Introduction. A study was performed to assess the acute toxicity of the test material to Daphnia magna. The method followed that described in the OECD Guidelines for Testing of Chemicals (April 2004) No 202, "Daphnia sp, Acute Immobilisation Test" referenced as Method C.2 of Commission Directive 92/69/(which constitutes Annex V of Council Directive 67/548/).

Methods.

Information provided by the Sponsor indicated that the water solubility of the test material was very low. Preliminary solubility work conducted indicated that it was not possible to obtain a testable solution of the material using traditional methods of preparation e.g. ultrasonication and high shear mixing. As the test material is a preparation it was considered appropriate to prepare the test material using a saturated solution method of preparation.

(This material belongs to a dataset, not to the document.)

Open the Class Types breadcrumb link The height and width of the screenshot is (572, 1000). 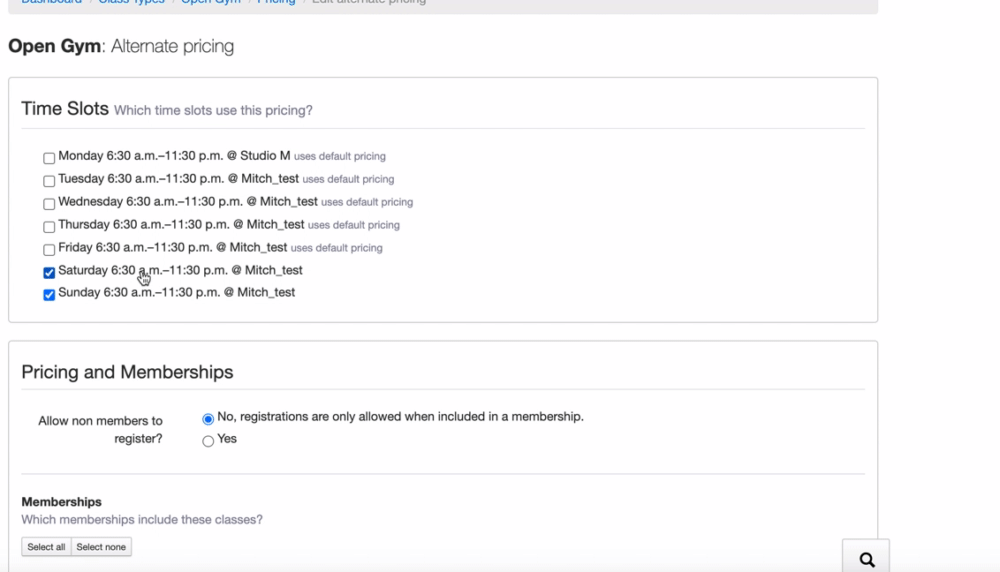click(130, 2)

Following a preliminary range-finding test, twenty daphnids (2 replicates of 10 animals) were exposed to an aqueous solution of the test material at concentrations of 10, 18, 32, 56 and 100 % v/v saturated solution for 48 hours at a temperature of 21°C to 22°C under static test conditions. The test material solution was prepared by stirring an excess (100 mg/l) of test material in reconstituted water using a propeller stirrer at approximately 1500 rpm at a temperature of approximately 21°C for 48 hours. After the stirring period any undissolved test material was removed by filtration (0.2 µm Sartorius Sartopore filter, first approximate 2 litres discarded in order to pre-condition the filter) to produce a saturated solution of the test material. The number of immobilised Daphnia were recorded after 24 and 48 hours.

A positive control conducted approximately every six months used potassium dichromate as the reference material. Daphnia magna was exposed to an aqueous solution of the reference material at concentrations of 0.32, 0.56, 1.0, 1.8 and 3.2 mg/l for 48 hours at a temperature of 21°C under static test conditions. Immobilisation and any adverse reactions to exposure were recorded after 3, 24 and 48 hours.

Results.

The 48-Hour EC₅₀for the test material to Daphnia magna based on nominal test concentrations was 100 % v/v saturated solution with 95% confidence limits of 85 - 140 % v/v saturated solution. The No Observed Effect Concentration was 32 % v/v saturated solution.

Analysis of the test preparations at 0 (fresh media) and 48 (old media) hours showed measured concentrations in the test preparations to be less than the limit of quantitation (LOQ) of the analytical method which was assessed down to 0.21 mg/l.

This does not infer that no test material was in solution but that the dissolved iron concentration (ie bioavailable to the test organisms) was below the limit of quantitation of the analytical method. As such the test results are based on nominal concentrations only.

The 48-Hour EC₅₀for the reference material to Daphnia magna based on nominal concentrations was 0.70 mg/l with 95% confidence limits of 0.62 – 0.80 mg/l. The No Observed Effect Concentration was 0.32 mg/l.